Filipello’s approach to cocktails is similar to her approach to food—her drinks are smooth, decadent and luxurious. You won’t find sour mix or bottled juice at Dogwood—on the counter are fresh garnishes and a bowl filled with citrus fruit, ready to be squeezed. Filipello refuses to buy her alcohol from a single vendor—it’s too important, she says, to be able to pick and choose the gins, ryes, vodkas and tequilas that she really wants.

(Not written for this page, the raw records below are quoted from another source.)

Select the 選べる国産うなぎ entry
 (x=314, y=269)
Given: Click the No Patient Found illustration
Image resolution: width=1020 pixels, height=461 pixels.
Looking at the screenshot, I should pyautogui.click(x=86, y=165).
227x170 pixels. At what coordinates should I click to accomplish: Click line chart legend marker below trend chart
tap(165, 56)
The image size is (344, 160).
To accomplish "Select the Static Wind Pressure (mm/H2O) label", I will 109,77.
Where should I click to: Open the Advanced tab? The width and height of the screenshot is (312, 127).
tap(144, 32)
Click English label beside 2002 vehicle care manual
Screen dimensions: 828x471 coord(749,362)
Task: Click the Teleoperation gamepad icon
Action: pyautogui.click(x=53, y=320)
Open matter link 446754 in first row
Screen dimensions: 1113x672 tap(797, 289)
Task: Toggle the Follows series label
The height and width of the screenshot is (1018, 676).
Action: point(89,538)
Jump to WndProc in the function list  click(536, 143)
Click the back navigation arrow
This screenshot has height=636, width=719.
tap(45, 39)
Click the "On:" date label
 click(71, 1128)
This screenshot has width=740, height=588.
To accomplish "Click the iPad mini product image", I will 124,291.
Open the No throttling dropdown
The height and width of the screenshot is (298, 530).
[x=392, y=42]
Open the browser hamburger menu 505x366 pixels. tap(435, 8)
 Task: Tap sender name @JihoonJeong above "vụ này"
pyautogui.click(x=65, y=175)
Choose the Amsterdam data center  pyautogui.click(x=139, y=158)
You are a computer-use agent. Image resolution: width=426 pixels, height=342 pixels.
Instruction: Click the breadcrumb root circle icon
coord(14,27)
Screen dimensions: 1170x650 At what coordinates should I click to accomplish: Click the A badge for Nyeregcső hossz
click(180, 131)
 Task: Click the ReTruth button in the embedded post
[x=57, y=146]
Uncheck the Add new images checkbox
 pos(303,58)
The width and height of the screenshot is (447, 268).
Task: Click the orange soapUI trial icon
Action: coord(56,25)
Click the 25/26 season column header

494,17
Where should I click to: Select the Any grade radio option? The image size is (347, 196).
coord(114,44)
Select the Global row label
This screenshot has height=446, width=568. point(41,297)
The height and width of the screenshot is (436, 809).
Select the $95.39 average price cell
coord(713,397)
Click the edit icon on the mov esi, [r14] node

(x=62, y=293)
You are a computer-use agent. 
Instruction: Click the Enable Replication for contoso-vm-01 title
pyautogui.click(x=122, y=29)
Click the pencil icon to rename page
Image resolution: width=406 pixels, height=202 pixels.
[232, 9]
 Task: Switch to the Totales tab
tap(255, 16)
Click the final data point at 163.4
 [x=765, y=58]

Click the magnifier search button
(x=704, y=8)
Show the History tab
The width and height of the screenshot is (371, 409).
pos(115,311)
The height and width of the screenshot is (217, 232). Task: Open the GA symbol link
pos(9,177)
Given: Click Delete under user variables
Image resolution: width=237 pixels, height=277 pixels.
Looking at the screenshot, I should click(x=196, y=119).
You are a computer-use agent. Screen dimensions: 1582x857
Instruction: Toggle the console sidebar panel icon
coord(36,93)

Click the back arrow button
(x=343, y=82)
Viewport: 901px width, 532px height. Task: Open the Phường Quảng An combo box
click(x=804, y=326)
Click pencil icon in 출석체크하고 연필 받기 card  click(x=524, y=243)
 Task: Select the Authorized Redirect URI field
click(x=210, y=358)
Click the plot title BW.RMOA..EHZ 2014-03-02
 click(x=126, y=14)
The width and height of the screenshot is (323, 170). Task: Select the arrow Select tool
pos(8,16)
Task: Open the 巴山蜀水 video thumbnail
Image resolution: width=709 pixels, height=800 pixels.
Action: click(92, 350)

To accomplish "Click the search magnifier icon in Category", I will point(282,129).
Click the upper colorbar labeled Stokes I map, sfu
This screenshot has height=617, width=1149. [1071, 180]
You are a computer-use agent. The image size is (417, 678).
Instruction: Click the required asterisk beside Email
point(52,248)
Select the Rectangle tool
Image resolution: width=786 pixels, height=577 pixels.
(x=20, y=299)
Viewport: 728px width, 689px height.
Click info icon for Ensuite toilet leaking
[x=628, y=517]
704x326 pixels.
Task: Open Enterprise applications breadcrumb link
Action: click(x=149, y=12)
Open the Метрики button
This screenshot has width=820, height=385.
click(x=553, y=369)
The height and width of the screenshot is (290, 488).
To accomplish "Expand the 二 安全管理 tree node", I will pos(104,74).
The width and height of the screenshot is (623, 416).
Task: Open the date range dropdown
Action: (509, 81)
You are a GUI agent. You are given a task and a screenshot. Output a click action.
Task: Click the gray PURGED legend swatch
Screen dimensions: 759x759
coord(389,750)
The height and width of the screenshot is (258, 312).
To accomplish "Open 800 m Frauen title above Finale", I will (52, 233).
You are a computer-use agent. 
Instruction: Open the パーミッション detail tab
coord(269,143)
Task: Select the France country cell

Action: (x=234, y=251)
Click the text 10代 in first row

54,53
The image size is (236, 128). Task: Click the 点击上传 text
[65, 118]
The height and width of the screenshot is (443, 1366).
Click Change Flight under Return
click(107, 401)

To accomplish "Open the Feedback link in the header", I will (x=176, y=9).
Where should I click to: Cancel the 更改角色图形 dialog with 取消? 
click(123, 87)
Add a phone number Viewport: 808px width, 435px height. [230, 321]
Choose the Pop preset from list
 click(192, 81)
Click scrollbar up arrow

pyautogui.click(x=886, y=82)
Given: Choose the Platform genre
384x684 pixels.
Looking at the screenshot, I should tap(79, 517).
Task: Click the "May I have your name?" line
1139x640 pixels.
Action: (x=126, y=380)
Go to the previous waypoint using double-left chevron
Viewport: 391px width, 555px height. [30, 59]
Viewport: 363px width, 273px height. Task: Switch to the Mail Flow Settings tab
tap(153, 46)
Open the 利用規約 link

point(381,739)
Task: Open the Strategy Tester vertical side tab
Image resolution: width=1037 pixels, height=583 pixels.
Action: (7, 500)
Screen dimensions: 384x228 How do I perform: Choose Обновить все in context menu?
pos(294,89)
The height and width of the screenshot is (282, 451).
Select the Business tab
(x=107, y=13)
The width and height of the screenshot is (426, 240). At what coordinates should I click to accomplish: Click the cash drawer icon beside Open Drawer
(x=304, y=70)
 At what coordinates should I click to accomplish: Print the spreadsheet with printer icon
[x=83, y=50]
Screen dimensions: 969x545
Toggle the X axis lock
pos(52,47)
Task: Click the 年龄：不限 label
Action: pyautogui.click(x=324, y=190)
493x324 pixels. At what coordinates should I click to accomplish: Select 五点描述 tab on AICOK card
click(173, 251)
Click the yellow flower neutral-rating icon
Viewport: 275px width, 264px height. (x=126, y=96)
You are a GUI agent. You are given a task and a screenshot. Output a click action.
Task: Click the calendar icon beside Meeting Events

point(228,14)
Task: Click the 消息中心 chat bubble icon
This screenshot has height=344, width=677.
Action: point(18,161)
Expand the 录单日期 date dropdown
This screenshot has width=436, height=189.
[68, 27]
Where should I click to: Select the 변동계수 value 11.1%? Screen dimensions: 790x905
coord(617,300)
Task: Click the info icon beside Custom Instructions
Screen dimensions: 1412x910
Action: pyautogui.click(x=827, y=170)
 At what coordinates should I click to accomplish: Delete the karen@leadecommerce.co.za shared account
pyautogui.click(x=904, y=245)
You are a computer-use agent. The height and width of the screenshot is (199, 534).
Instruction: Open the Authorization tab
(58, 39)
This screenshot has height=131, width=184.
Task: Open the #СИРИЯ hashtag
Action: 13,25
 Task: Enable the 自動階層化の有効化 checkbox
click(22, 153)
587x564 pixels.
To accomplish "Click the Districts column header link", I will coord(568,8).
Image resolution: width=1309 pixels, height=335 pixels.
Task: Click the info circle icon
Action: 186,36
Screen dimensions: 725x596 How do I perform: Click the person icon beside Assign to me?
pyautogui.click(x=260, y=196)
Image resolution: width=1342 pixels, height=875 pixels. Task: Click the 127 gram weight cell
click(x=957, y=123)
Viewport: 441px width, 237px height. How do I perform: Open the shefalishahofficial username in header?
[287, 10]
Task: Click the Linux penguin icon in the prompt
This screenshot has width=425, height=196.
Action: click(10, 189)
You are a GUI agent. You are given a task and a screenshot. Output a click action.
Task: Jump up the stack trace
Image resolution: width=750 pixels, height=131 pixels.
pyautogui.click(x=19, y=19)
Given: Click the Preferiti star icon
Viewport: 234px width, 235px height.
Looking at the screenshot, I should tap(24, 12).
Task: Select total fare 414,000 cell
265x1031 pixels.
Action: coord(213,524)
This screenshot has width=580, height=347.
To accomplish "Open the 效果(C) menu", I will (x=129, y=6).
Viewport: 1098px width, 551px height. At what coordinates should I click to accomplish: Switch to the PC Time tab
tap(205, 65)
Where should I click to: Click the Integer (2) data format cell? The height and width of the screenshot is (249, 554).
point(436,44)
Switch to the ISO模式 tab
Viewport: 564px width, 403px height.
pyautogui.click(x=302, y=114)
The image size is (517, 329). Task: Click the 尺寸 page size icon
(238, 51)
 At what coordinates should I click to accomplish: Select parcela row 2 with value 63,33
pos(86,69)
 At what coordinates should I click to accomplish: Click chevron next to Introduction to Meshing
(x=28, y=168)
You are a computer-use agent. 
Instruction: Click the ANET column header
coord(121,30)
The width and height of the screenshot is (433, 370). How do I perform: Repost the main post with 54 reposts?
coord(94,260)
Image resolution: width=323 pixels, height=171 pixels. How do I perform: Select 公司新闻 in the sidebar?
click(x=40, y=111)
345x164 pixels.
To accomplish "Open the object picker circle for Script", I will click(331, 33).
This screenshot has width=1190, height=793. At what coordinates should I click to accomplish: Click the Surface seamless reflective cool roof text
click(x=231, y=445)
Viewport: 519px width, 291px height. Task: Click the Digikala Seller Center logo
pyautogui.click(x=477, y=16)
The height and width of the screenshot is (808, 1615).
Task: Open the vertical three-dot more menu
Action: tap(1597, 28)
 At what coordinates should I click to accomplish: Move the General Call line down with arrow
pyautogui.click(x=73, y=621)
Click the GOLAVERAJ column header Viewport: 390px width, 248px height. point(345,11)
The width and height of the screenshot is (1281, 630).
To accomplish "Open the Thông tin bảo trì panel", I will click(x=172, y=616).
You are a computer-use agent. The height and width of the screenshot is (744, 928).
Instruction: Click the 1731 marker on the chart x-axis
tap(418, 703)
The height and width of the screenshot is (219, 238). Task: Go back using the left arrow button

The cocktail menu, printed on slips of ivory paper and tied to small planks of wood, features both classics—including a Rye Manhattan and a Classic Martini—and original concoctions crafted by Dogwood’s crew of bartenders. Filipello’s own creation, The Stone’s Throw, is made with Knob Creek bourbon, ginger and lemon. On Saturday, March 26th, Filipello celebrated the Oakland Running Festival with a Bloody Mary buffet—optional garnishes included skewers of filet mignon and prawns.
The high-end cocktails will run you $8-$10, and if those prices are a little rich for your blood, the Dogwood offers bottled and draft beer, and well drinks that far exceed normal standards in size and quality. For $5, customers get a 12 oz. cocktail made with fresh juice and tasty spirits. “We could serve the bad well liquor,” says Filipello. “But I just want people to like it here, and come back and enjoy themselves.”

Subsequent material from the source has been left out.